◆ SOURCE EXTRACT

[START]

Producer's Note - Perchance to Dream

Tonight’s Words and Music is on the subject of dreams. Freud argued that dreams could be interpreted, and with many literary characters the dream is used as a device to reveal the character’s true or subconscious feelings; George Orwell’s Winston feels his whole world is trapped in a glass paperweight, while Anna Karenina’s adulterous affair seems perfectly acceptable in her dreams, though she wakes from them in horror.  Nightmares are also well represented. Captain Ahab’s disturbed nights are caused by his obsession for revenge against the whale Moby Dick – the accompanying music by Peter Mennin was inspired by Meville’s novel. Emily Bronte’s Wuthering Heights features another famous nightmare; Mr Lockwood dreams of a ghostly child called Catherine trying to get in through his window.  

There are also aspirational dreams, both literary and real. In The Gathering Storm, Winston Churchill describes his anticipation at taking control of Britain during the 2nd World War. For George Mallory, his only dream is to conquer Mount Everest, and Liszt’s symphonic poem Ce qu’on entend sur la montagne seemed to provide a suitably inspirational soundtrack. Jude the Obscure is desperate to escape his miserable existence by becoming a scholar in the city of Christminster, which he has built up in his mind to have almost mythical status. For other characters, the route to happiness is more mercenary; Rebecca Sharp sees a rich husband as her salvation, and this is accompanied by an equally grasping operatic character – Massenet’s Manon.

[END]

◆ EXERCISE
Answer these from the producer's note:
(a) In the nightmare from Wuthering Heights, what does Mr Lockwood dream of?
(b) Which Liszt symphonic poem was chosen to go with George Mallory's dream?
(c) What does Rebecca Sharp see as her salvation?

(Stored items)
[START]

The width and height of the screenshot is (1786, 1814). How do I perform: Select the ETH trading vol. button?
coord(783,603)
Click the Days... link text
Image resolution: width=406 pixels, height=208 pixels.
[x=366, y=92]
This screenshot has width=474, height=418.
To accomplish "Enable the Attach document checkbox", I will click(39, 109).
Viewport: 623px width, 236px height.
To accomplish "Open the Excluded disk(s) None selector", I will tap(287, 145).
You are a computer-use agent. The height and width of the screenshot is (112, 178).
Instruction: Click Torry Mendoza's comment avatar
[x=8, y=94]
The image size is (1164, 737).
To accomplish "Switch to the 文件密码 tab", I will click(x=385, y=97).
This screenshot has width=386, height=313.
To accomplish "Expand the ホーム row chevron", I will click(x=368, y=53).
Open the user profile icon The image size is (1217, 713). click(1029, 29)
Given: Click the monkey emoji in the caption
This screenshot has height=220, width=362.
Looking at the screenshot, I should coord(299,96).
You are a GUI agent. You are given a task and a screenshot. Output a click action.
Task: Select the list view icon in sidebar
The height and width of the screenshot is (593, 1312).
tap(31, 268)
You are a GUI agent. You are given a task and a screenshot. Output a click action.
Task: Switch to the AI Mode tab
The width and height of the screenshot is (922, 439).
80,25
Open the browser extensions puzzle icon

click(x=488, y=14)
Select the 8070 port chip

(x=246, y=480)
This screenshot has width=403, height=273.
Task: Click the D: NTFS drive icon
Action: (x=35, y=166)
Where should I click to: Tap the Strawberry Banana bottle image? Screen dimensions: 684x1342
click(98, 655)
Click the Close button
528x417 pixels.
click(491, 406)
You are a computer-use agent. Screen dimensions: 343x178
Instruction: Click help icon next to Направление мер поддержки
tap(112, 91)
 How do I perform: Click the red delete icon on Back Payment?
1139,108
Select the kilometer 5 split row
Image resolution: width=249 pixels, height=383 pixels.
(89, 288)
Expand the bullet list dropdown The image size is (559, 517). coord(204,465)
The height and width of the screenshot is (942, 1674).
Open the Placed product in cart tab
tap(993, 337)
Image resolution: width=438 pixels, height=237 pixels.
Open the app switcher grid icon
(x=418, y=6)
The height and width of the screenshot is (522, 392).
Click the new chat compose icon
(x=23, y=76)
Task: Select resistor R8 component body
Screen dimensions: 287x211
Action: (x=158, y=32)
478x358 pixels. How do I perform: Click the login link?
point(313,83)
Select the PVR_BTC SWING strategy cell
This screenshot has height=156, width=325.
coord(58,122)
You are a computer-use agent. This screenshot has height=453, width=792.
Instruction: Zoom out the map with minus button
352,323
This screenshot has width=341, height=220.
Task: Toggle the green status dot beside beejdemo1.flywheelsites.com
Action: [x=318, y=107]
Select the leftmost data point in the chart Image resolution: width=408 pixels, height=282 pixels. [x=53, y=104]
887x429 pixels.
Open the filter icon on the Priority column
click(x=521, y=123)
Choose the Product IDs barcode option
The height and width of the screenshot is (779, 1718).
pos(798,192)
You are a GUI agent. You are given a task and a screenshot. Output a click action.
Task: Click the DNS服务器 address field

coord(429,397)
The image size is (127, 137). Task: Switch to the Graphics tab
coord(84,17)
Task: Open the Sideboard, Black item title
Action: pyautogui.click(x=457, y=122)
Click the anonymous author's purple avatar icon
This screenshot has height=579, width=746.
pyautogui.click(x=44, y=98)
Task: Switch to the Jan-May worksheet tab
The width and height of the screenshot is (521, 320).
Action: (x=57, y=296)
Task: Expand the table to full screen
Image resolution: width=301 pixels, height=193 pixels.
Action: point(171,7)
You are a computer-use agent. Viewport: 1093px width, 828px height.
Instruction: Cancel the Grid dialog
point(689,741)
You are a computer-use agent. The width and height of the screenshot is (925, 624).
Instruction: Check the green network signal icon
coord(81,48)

[END]

◆ EXERCISE SOLUTION
(a) A ghostly child called Catherine trying to get in through his window.
(b) Ce qu’on entend sur la montagne.
(c) A rich husband.